Search code examples
pythonregextextnlptext-processing

Python Regex how to match a substring without replace a part of that


I have the following sentence:

sentence = "Work \nExperience \n\n First Experience..."

Work 
Experience 

 First Experience...

So, I want to remove the "\n" between Work and Experience, but at the same time I don't want remove "\n\n" after Experience.

Work Experience 

First Experience...

I've tried different solution like:

string = re.sub(" \n{1}[^\n]"," ",sentence)

but all of them remove the first character after \n (E).

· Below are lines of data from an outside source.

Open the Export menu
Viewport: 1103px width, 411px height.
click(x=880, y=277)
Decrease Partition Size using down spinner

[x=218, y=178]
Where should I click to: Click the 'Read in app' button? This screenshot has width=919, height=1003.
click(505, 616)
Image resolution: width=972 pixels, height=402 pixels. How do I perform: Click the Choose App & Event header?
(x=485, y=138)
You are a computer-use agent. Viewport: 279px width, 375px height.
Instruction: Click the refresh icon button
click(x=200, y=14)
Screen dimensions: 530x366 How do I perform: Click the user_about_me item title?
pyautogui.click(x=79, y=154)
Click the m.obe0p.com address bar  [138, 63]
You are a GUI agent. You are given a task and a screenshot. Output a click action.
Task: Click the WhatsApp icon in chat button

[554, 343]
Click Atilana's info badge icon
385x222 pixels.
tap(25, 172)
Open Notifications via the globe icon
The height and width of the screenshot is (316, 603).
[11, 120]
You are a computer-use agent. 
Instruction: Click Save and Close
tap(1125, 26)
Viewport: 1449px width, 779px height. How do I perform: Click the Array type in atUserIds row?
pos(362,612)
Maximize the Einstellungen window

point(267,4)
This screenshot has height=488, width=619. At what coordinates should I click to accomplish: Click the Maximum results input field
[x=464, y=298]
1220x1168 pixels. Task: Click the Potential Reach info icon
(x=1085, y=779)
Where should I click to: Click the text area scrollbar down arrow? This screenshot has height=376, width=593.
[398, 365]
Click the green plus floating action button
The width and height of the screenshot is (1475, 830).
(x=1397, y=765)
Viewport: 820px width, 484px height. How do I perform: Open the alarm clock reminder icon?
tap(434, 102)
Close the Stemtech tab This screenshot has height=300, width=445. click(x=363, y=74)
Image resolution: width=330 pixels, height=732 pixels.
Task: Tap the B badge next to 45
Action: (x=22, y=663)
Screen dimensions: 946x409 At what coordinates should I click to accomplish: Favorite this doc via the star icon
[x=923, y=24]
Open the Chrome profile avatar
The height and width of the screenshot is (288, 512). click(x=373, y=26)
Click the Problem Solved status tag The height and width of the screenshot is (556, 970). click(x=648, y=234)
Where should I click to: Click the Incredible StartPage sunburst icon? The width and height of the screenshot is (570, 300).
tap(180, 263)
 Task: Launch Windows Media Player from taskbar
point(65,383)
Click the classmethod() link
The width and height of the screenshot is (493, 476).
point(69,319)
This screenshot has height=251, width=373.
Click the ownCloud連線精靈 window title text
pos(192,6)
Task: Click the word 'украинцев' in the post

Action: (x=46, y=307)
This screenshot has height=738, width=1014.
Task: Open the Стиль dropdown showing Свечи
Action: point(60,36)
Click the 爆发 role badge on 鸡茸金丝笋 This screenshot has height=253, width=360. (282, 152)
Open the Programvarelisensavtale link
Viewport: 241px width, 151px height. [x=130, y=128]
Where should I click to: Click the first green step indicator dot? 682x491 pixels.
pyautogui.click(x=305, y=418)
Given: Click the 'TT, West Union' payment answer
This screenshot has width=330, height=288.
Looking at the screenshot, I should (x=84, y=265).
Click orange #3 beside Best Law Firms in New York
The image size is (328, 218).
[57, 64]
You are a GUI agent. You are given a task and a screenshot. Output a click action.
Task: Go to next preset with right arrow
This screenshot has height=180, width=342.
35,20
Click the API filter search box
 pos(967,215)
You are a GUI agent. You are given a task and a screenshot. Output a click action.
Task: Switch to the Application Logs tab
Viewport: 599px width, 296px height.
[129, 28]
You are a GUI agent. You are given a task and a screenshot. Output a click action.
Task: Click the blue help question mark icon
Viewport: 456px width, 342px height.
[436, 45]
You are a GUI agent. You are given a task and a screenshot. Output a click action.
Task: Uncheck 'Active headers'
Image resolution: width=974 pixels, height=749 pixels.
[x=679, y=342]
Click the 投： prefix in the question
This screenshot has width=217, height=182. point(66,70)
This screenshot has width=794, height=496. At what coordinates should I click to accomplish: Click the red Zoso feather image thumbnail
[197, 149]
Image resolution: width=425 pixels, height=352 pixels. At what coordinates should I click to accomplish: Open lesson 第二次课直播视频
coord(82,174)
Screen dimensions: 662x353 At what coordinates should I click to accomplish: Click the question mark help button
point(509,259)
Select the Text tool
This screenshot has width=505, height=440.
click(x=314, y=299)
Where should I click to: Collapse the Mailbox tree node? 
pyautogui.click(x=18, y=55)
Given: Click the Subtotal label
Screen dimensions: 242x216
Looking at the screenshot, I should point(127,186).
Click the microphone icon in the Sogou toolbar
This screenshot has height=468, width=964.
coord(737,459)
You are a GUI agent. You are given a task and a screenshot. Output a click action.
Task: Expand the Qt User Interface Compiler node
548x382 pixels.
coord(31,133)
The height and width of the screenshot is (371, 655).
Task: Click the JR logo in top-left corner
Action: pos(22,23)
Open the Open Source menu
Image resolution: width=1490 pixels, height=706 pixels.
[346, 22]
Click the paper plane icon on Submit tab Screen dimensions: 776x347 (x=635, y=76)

Update: I managed to find the solution thanks to @Wiktor

print(re.sub(r'\w .*?\w+', lambda x: x.group().replace('\n', ''), sentence, flags=re.S))


Solution

  • If you want to make it a generic solution to remove any amount of \n, a newline, in between two strings, you can use

    import re
    sentence = "Work \nExperience \n\n First Experience..."
    print( re.sub(r'Work.*?Experience', lambda x: x.group().replace('\n', ''), sentence, flags=re.S) )
    

    See the Python demo. Output:

    Work Experience 
    
     First Experience...
    

    The Work.*?Experience with re.S matches any substrings between (and including) Work and Experience and then the match data object (x) is processed upon each match when all newlines are removed usign .replace('\n', '') and these modified strings are returned as replacement patterns to re.sub.